Recommended character set and collation?

11
2003:C2:3F04:7000:1972:2771:5008:44D (talkcontribs)

Howdy,


we are running a wiki for more than 15 years now. Currently we are using MW 1.35 LTS, MySQL 8.0, PHP 7.2. Unfortunately the database tables and columns use an odd mixture of character sets (some latin1, some utf8) as well as various collations (latin1_bin, utf8_bin, utf8_general_ci, even some latin1_swedish_ci ... for whatever reasons) - this chaos happened long before I joined the wiki. Simply no one took care.


To cleanup the mess, I consider exporting all data and re-import it with a certain character set and collation. I believe I know how to do it, but I am wondering which character set and collation to use. What are the recommended defaults?


For test purposes, I created a new empty wiki using install.php, but I don't understand the result. The tables are created with character set 'binary' (except searchindex = 'utf8'), and the column's collation NULL. Could this be the default?

Jonathan3 (talkcontribs)
Bawolff (talkcontribs)

Generally yes - using binary collation with null charset is the default. Some people alternatively use utf8mb4 as the charset, and a unicode collation like utf8mb4_0900_as_cs (or a regional variant).
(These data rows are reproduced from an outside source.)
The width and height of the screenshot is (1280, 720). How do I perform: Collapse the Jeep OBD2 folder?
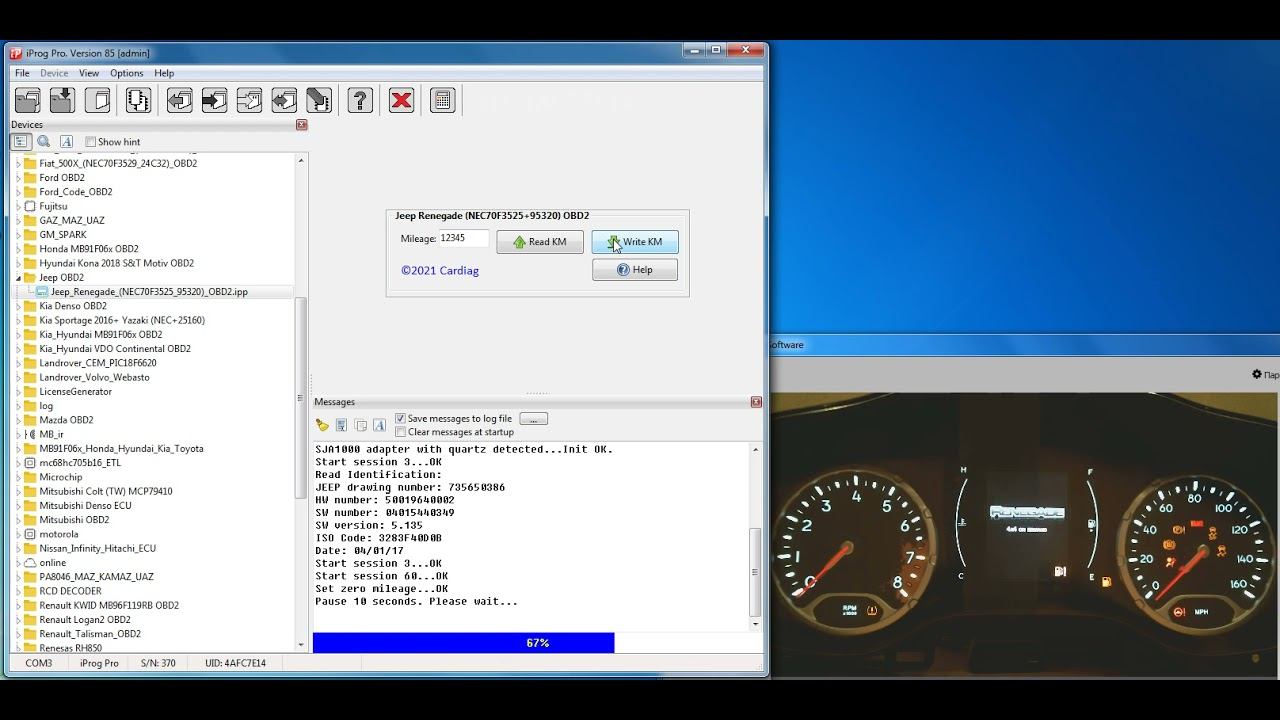click(19, 278)
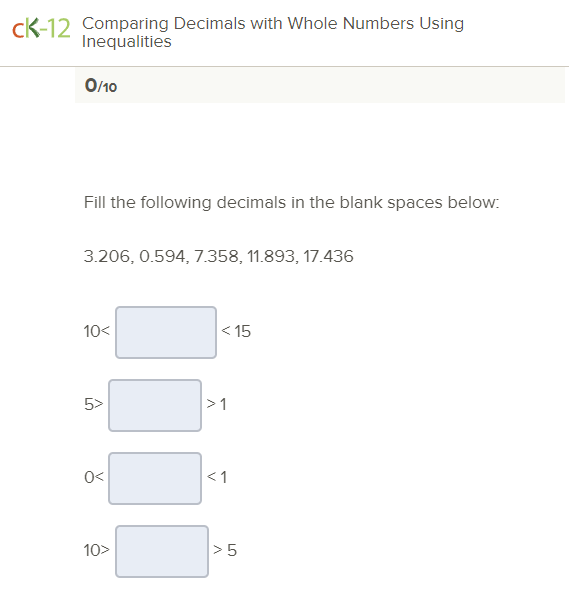
Task: Click the '10<' label in the first row
Action: click(x=96, y=332)
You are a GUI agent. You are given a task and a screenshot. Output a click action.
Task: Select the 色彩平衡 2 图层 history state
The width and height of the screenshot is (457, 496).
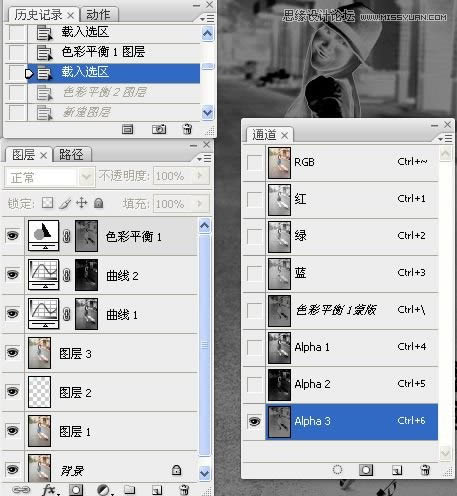pos(105,92)
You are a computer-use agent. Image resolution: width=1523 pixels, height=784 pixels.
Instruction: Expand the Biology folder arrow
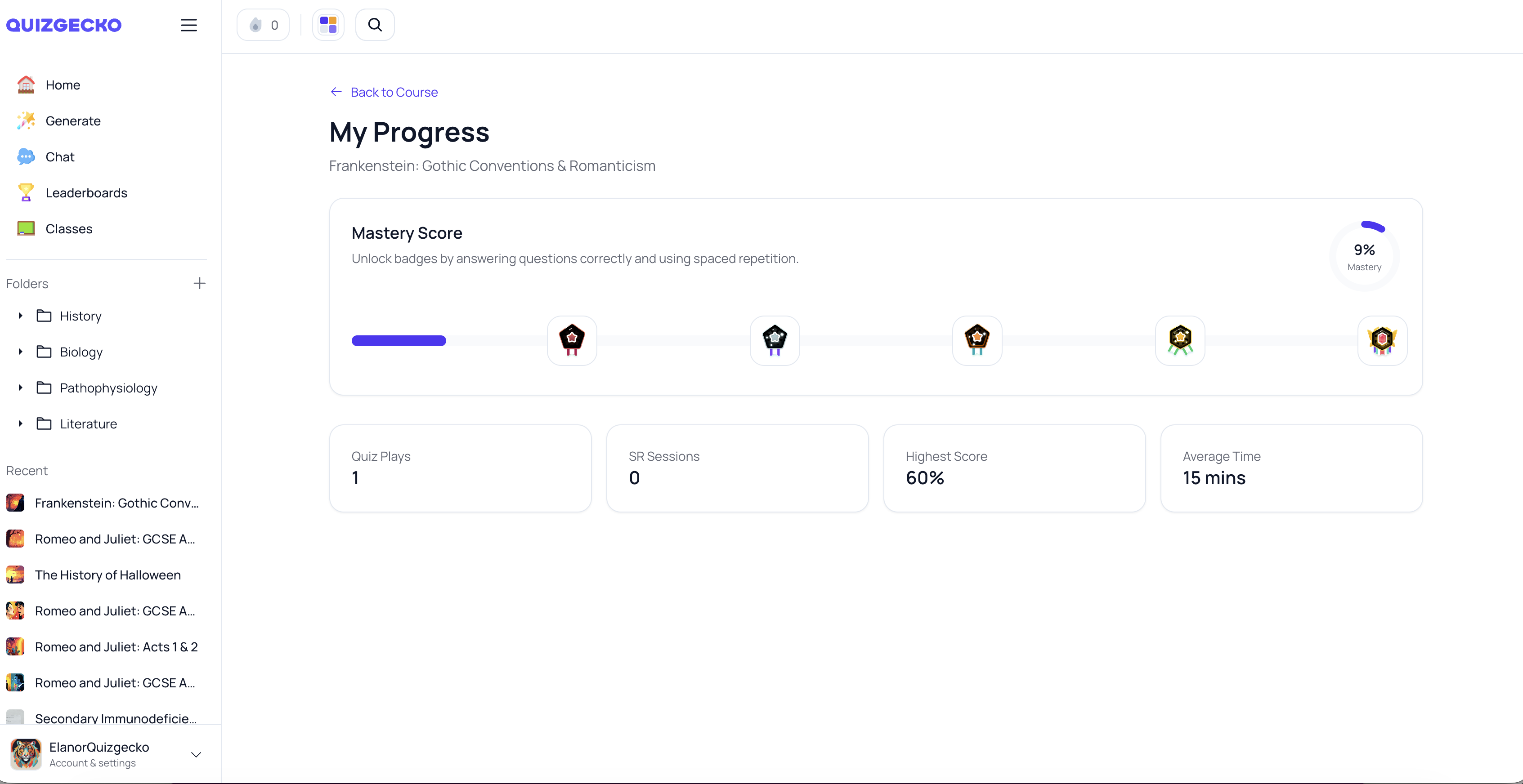(20, 352)
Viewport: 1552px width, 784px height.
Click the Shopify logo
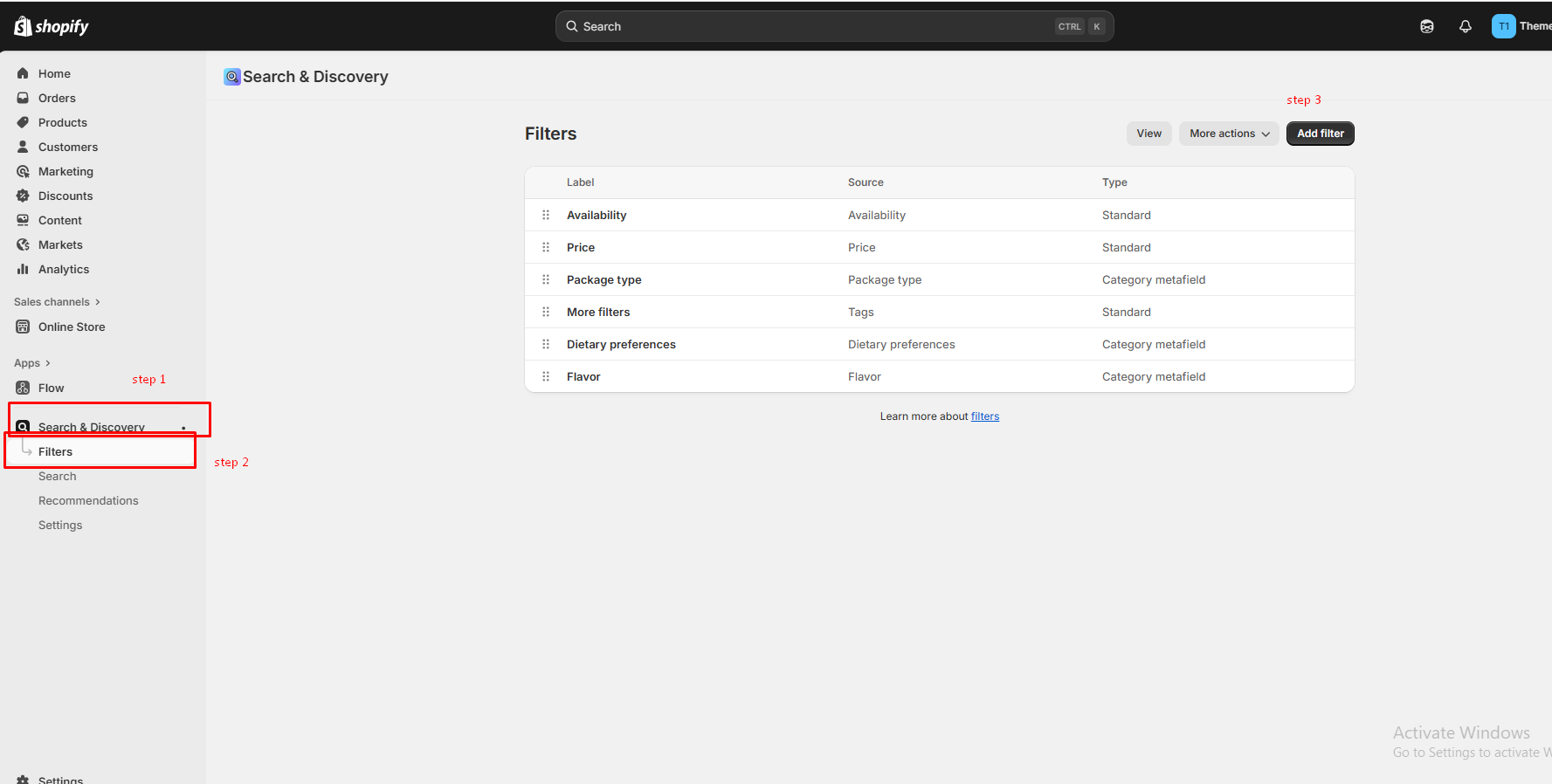click(52, 26)
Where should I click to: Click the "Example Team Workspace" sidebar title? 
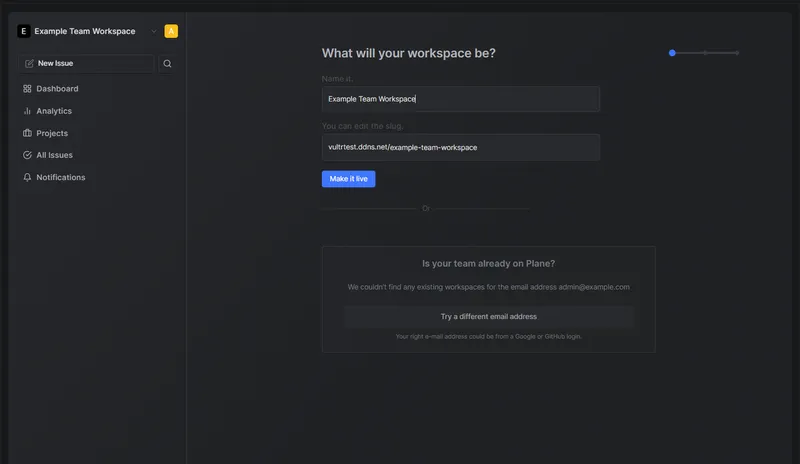coord(85,31)
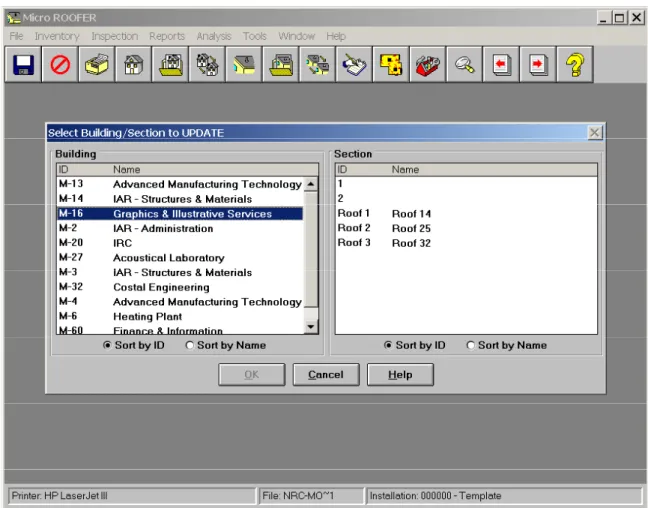Click the yellow question mark help icon
648x508 pixels.
coord(575,64)
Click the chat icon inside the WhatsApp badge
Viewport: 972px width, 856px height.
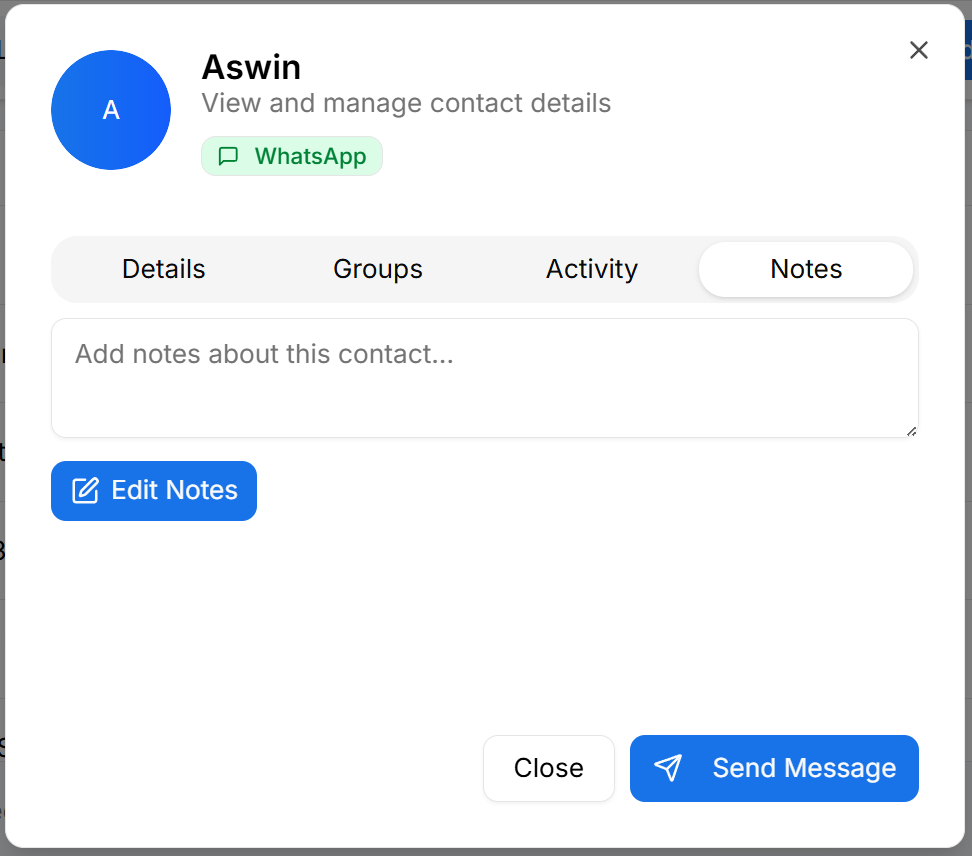(x=229, y=156)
You might be able to use ALTER statements to change this without reimporting but you have to be careful none of the current data gets converted and im not sure how alter handles that. Whatever you do keep backups and have test pages that have accents and emoijis in the title to ensure they dont break.

2003:C2:3F04:7000:653A:4544:CCD8:41F4 (talkcontribs)

Luckily we do have a complete test wiki. I will have to perform some more tests. Meanwhile thanks for your answers!

2003:C2:3F04:7000:BD3F:81F4:1009:92AD (talkcontribs)

Difficult task. Here are some intermediate results.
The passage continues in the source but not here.